Kara Sullivan, the drama teacher at WHS, has been a guiding figure for Mack over the years. Mack first got to know Sullivan in sixth grade when she was the middle school drama teacher. Coincidentally, they both transitioned to the high school the same year.
“As my grade has grown throughout our time with Ms. Sullivan as our teacher, we have also seen her grow immensely. She is confident, powerful, and hilarious—and I wouldn’t have wanted any other teacher by my side these past seven years. She’s honestly a big part of the reason I am pursuing theatre in college,” said Mack.
Sullivan and Mack have worked together on many productions, student-directed projects, and written works, including the New Works revival for Acting 3. Sullivan commends Mack’s skill for leadership.
“She’s really good at recognizing where she is and where she wants to be and how she can get there, and I really appreciate that about her. She always tried to be better and better and better,” said Sullivan.
Looking to the future
When Mack looks to the future, she imagines herself participating in theatre in any way she can.
“[I’m] definitely looking forward to opportunities in different locations,” said Mack, “I love New York City, obviously a theater hub. So living in different places and experiencing the theater scenes, in cities especially wherever I end up, I’m really looking forward to a broader spectrum of actors, singers, and artists.”
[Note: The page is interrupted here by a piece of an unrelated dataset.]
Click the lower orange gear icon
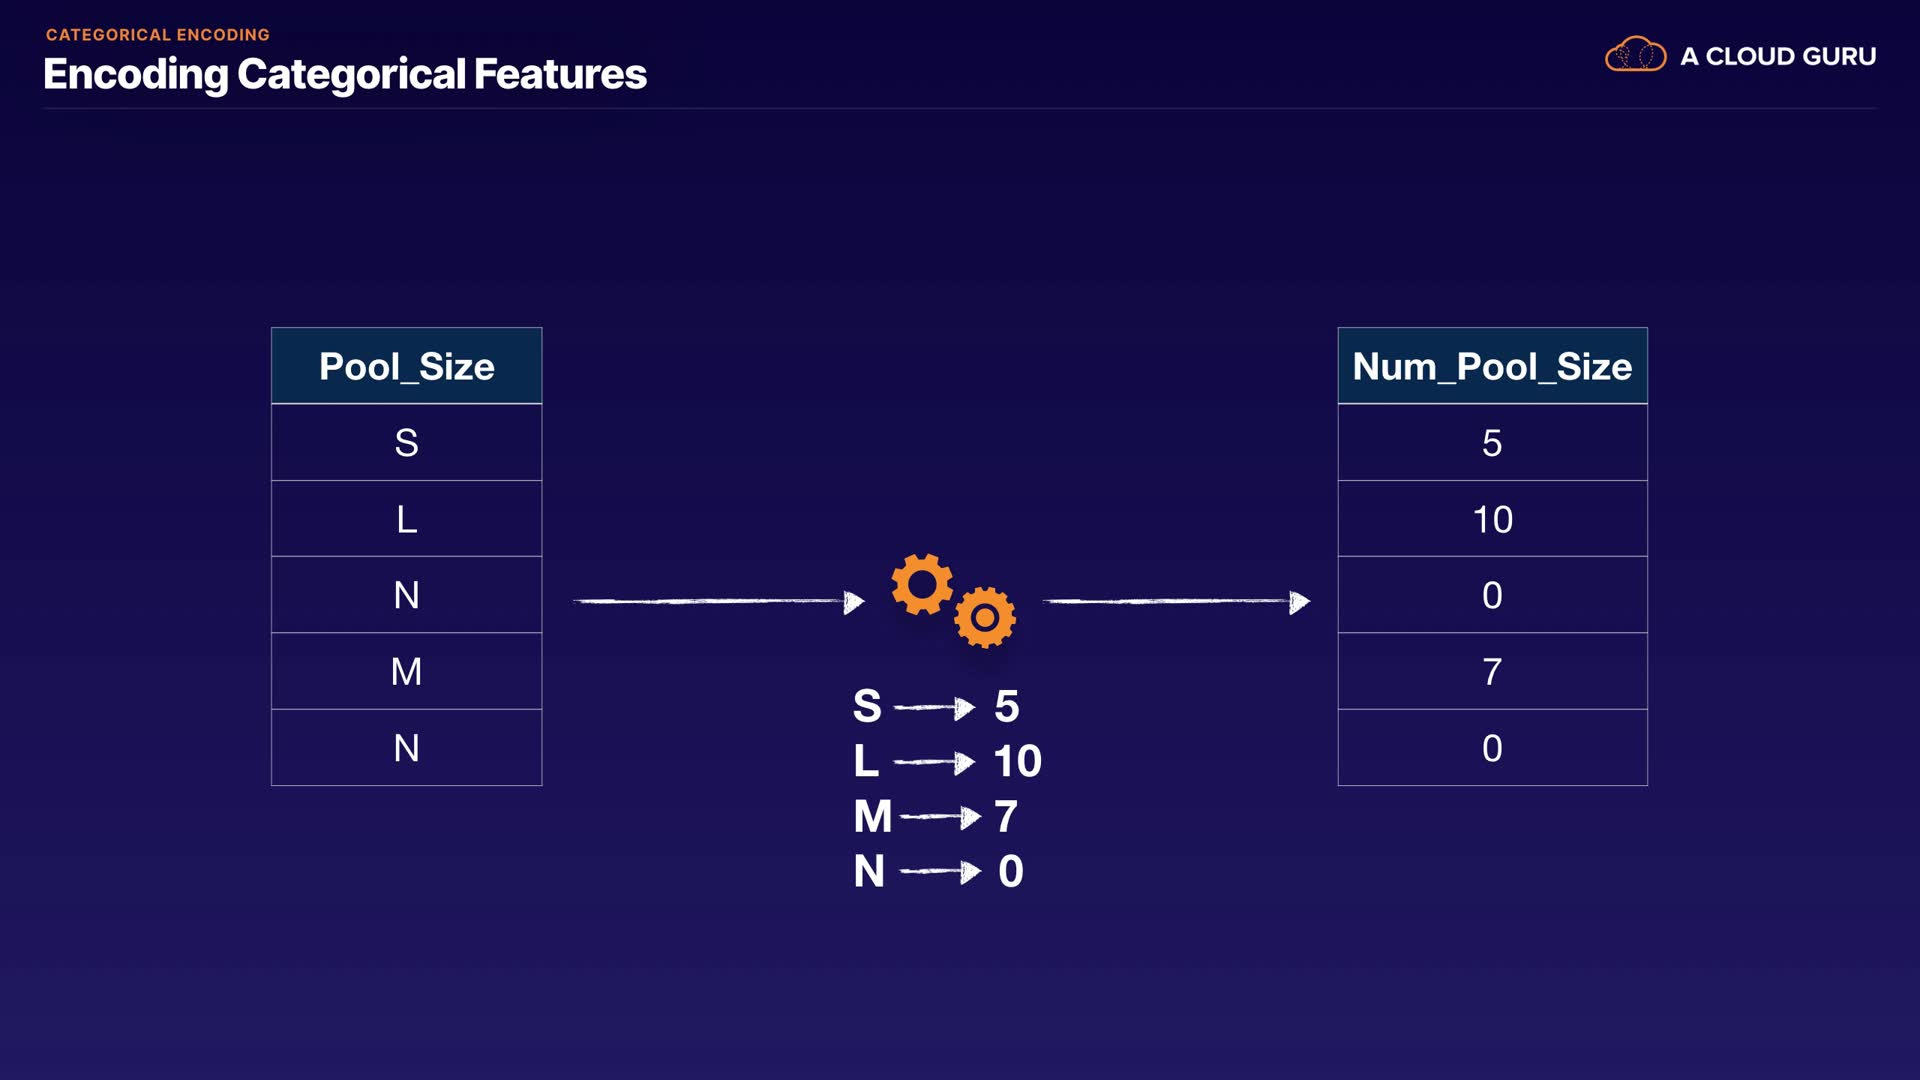1920x1080 pixels. pos(985,617)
In addition to acting, Mack’s supporters hope that she continues writing and directing after high school.
“Everyone knows Caroline as an actress, but I think she should also try directing. She incorporates feminism into everything in the best way possible, and truly brings so many great ideas to anything she works on—I think she should stick with it,” said Lucy Calcio `22, Mack’s friend and a fellow thespian.
Mack has a passion for writing and poetry. Her favorite subject in school is English, though she is not always confident in sharing her writing.
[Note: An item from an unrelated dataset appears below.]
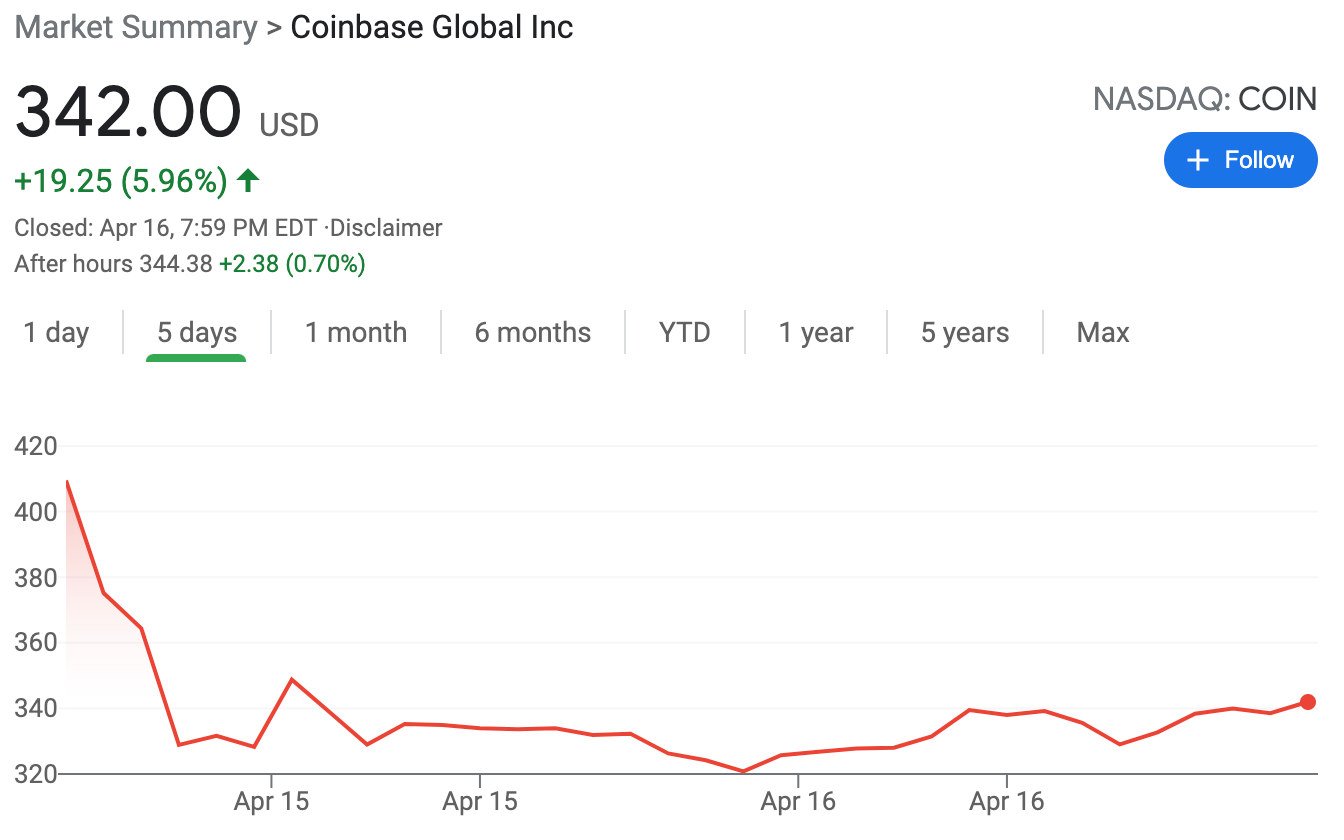The image size is (1344, 840).
Task: Select the 1 day tab
Action: 56,332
“[It’s] funny because you’d think someone who goes on stage and stuff shouldn’t be afraid of stuff like that, but I’m so afraid of criticism in my writing, maybe because I care about it so much,” said Mack.
The past two years have made live performances very difficult for the drama and choral departments, so for Mack the return to normalcy means more than just taking off her mask. The performing arts are about community, for Mack and for the people that participate in the department alongside her.
“My favorite thing about being part of singing and acting at school is probably the community, which sounds cheesy. I think everybody has found their own places at the high school, whether you’re into art or sports or whatever. I don’t know where else I’d be if I wasn’t acting and singing.”
Mack was able to perform in the widely-enjoyed a cappella performances: Acatober, this past October, and Acastock in March. Most recently, she performed in the school musical, Mamma Mia!, one of the first mask-less performances in a few years.
“It can be easy to forget why we perform until we actually get to do so. I miss the performance rush–the pre-show jitters, the post-show celebrations, the onstage connections–it’s something that feels like a long lost memory,” said Mack. “So I guess what I’ve learned is to appreciate every moment we get. We are so lucky to live in a town that allows us so many performance opportunities and we might never have this freedom and abundance of shows ever again,” said Mack.
Next fall, Mack will attend Marymount Manhattan College where she intends to pursue a BA in Theater Arts, with a minor in Gender and Sexuality studies.